I am not sure at what point hospitals decide to no longer provide care, but eventually and many cases immediately, it’s a primary consideration. So your complaint is an attempt at emotional distortion – I am unmoved. Sure hospitals take care of emergencies and they also and people to less expensive facilities, once they are stable.

The real complaint you intend to make is the cost of health care, and government hasn’t made a dent in it. It has guaranteed that care will be paid for, but nothing the ACA does has an impact in lowering costs, or providing better care. In fact, what the insurance companies have done is provide less for more. You can’t get coverage for what is not in your policy.

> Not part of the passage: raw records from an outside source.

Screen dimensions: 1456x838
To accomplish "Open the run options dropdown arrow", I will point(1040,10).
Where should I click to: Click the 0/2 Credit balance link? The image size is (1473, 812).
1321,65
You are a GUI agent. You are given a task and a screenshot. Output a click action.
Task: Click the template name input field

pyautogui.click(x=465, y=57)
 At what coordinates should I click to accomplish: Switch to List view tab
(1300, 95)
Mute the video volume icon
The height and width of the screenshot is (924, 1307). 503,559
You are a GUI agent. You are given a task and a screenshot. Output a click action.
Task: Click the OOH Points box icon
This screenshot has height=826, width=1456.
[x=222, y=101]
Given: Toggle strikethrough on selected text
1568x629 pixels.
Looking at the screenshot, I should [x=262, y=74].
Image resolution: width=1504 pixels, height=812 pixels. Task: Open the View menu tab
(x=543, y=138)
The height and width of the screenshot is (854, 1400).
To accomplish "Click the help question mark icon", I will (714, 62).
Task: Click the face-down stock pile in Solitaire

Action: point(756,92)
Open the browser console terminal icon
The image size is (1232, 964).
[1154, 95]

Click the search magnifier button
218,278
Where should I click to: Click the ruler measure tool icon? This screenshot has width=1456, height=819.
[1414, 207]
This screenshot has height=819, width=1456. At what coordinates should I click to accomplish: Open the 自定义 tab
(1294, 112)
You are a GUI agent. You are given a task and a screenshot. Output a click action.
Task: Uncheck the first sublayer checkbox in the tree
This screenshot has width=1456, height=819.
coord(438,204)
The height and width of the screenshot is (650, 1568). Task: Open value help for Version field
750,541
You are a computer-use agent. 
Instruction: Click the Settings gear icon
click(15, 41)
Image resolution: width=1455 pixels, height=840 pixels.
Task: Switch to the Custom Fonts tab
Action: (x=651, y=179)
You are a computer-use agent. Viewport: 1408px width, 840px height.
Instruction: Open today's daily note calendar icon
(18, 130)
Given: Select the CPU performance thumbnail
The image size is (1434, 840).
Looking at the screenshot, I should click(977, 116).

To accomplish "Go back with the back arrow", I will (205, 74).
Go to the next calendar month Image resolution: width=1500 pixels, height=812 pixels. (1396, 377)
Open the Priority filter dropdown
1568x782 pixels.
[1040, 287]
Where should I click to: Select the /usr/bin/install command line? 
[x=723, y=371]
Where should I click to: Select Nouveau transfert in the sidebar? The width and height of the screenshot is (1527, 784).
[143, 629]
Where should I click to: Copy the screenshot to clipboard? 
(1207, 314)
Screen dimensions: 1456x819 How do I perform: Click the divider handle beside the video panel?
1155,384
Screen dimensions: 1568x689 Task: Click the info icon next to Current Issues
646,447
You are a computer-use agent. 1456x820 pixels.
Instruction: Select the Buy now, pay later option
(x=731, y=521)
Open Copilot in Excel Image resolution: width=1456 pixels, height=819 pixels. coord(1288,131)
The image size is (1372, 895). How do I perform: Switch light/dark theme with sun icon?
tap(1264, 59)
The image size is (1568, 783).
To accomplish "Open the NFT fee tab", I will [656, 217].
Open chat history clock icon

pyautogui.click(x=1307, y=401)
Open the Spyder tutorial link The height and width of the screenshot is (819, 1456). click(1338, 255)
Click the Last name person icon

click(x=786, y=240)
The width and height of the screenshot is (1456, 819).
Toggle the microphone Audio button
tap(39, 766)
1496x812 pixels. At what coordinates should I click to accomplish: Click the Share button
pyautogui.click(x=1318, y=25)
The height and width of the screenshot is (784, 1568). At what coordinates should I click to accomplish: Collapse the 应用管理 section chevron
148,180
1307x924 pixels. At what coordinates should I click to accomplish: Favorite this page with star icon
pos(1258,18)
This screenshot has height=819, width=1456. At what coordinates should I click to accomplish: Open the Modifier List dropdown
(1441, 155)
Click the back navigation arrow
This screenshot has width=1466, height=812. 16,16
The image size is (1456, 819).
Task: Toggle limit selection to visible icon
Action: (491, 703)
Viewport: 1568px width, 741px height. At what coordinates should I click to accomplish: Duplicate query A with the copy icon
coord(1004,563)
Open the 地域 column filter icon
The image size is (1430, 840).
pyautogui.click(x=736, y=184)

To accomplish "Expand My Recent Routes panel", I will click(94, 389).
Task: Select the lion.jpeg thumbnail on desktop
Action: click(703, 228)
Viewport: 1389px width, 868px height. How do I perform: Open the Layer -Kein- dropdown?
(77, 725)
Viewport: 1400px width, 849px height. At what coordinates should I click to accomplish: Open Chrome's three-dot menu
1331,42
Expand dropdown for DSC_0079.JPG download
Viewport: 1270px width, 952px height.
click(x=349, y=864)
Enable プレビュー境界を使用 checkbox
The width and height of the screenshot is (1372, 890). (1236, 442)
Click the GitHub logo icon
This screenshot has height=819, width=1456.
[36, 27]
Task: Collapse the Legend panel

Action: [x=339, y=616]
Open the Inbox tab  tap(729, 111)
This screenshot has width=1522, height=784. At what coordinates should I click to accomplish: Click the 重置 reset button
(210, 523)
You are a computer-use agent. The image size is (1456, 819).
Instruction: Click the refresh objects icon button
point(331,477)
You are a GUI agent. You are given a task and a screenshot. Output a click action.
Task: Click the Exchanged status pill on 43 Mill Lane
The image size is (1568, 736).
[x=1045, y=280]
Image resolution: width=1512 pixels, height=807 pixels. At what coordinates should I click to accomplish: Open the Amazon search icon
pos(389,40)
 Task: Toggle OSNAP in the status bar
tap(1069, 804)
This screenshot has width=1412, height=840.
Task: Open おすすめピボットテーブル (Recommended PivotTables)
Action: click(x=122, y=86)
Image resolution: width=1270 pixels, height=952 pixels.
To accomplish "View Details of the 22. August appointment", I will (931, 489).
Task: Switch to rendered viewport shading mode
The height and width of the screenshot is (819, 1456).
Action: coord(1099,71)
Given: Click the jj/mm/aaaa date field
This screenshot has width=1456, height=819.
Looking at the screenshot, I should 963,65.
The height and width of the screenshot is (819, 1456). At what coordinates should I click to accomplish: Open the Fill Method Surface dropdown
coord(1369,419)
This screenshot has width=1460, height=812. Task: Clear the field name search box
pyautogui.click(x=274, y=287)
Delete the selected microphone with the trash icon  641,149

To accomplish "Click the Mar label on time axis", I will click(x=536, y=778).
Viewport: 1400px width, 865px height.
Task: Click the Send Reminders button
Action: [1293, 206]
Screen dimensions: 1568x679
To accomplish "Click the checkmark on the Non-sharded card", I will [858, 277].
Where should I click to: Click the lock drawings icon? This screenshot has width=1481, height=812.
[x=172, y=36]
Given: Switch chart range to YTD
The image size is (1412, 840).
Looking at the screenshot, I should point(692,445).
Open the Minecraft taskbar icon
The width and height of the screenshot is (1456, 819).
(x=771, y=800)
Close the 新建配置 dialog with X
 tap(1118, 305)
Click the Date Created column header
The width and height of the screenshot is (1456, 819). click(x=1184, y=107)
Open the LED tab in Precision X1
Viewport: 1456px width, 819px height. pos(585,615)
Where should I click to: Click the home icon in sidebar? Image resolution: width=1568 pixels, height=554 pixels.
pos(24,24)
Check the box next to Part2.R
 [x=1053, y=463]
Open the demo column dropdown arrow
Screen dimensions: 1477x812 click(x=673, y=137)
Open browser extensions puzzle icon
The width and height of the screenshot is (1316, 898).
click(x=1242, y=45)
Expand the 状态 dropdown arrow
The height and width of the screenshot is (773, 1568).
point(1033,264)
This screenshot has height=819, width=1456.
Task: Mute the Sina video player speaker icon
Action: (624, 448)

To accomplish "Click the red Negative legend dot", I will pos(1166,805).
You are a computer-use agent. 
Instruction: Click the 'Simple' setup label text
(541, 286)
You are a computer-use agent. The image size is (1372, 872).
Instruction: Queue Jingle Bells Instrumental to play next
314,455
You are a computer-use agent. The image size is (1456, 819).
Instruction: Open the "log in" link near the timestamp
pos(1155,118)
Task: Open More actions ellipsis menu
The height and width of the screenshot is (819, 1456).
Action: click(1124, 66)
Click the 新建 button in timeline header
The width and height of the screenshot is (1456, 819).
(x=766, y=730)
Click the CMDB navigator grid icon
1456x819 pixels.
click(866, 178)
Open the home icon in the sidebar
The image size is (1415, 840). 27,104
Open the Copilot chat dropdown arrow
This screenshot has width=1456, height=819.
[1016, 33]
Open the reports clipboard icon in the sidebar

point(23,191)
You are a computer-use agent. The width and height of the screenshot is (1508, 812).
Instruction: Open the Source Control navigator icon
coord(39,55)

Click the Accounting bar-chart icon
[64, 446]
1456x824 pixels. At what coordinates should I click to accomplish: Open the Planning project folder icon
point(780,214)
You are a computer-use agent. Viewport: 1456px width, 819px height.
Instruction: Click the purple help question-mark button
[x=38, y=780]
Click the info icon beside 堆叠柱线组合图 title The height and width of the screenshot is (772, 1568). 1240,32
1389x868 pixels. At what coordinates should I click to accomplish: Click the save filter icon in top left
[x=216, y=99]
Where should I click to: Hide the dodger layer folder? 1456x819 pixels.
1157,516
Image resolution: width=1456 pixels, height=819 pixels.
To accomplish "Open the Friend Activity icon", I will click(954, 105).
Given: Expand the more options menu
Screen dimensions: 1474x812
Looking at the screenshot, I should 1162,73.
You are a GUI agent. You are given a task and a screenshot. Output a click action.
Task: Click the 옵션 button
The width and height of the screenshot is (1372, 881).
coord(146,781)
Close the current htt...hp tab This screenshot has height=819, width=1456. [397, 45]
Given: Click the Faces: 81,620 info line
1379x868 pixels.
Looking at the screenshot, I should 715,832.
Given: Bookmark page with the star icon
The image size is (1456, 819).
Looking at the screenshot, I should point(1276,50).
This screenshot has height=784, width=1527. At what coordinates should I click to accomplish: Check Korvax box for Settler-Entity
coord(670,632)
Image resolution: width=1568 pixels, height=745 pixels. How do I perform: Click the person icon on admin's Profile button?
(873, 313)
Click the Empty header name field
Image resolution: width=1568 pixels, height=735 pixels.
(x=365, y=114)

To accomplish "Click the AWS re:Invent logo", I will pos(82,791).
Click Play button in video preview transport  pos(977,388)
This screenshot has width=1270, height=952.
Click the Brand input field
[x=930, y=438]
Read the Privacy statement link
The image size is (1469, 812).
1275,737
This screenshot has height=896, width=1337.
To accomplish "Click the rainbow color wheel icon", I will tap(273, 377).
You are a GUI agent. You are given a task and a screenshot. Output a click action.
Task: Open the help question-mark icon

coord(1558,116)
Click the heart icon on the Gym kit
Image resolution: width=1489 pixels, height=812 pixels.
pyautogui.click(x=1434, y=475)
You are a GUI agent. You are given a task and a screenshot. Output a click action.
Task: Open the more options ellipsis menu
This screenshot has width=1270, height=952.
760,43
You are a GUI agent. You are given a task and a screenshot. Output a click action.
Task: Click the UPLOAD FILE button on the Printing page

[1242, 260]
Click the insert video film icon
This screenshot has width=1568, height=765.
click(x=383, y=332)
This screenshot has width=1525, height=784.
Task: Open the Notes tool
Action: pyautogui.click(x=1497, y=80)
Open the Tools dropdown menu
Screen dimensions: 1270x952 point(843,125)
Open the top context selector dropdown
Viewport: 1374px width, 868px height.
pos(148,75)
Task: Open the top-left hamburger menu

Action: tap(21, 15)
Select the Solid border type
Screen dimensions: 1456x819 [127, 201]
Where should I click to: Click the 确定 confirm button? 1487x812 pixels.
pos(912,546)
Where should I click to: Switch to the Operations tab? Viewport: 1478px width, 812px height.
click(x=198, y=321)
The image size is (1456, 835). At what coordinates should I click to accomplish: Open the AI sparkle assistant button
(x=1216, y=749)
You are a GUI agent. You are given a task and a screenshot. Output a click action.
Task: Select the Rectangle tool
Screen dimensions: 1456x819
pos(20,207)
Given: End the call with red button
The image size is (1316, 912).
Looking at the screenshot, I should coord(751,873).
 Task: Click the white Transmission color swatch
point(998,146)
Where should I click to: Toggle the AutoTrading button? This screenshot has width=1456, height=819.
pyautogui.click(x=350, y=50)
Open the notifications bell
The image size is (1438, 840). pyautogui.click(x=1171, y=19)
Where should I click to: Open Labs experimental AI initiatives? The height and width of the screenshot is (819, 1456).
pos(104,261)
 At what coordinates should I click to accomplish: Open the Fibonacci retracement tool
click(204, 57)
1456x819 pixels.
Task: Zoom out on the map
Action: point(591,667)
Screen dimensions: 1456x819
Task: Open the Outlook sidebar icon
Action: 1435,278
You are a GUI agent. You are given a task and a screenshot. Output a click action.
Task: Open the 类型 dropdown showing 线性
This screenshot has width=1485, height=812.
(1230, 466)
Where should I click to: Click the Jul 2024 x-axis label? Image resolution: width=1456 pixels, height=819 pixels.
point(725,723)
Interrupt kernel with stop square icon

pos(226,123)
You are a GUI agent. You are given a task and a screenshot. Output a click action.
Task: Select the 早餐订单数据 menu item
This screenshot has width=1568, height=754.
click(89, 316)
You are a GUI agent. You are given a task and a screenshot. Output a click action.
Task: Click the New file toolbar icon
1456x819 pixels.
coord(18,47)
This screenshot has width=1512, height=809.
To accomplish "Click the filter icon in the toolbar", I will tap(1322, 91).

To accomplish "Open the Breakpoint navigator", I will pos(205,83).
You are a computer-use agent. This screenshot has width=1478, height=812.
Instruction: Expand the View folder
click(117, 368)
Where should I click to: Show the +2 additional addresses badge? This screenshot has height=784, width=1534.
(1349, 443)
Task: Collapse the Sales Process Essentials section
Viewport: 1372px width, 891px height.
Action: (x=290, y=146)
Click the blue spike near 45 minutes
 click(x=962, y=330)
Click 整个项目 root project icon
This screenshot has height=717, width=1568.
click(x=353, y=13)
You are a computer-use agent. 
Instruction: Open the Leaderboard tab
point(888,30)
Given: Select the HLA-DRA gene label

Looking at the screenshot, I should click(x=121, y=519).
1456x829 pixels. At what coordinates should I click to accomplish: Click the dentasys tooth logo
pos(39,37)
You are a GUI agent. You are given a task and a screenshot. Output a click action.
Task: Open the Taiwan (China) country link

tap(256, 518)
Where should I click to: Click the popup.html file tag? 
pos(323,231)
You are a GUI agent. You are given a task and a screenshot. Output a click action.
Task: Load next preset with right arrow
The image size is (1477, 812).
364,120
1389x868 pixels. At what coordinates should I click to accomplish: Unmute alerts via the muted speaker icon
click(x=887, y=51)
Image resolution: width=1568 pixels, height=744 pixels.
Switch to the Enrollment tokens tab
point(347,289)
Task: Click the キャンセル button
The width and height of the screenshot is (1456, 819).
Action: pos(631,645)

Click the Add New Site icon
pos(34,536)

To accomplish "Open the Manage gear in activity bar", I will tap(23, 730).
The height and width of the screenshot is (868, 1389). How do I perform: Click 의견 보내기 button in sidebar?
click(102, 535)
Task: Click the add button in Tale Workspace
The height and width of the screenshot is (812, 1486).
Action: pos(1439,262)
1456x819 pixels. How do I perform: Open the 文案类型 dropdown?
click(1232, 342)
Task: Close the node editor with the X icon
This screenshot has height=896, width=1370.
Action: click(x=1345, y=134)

To be clear citizenship should be a requirement for any health coverage from the federal government. For those on such care – one carries a card as one does a drivers license. The silly argument that the poor can’t get ID is rebutted by the thousands who obtain ID cards for benefits. What I appreciate about liberal arguments is that they are all about indicating what people can’t do, despite the overwhelming data that indicates that they can and do that very thing every day.

Visitors o the US purchase travelers insurance as a precaution against unforeseen events. And people do provide credentials at some further tie . . . nothing like turning the mundane into a catastrophic event demanding immediate attention when in fact, there’s no crisis at all, save the US tax payer is hemorrhaging money.

My 10k number is generous. Too generous, I think it can be cut in half.

In 2013 the highest number of visits to emergency rooms were by those in nursing homes, children under a year of age and the homeless. Private insurance, Medicaid and medicare covered most of the emergency visits. I haven’t a clue why we have an ACA and still maintain coverage for medicare and medicaid. The costs of care vary from state to state. But if 10 grand is a high for a one week stay, the answer is finding out whether the stay is required and why the rate is what it is and then how to lower it. Those are the real issues.

Taking a brief look at who and why hospital visits are made, keeps in the camp that the ACA should be terminated immediately.

Good grief a responsible program would require healthy living. No smoking, no drinking, a healthy diet . . .

But in my read of the ACA, not a word of expectation for government involved health services.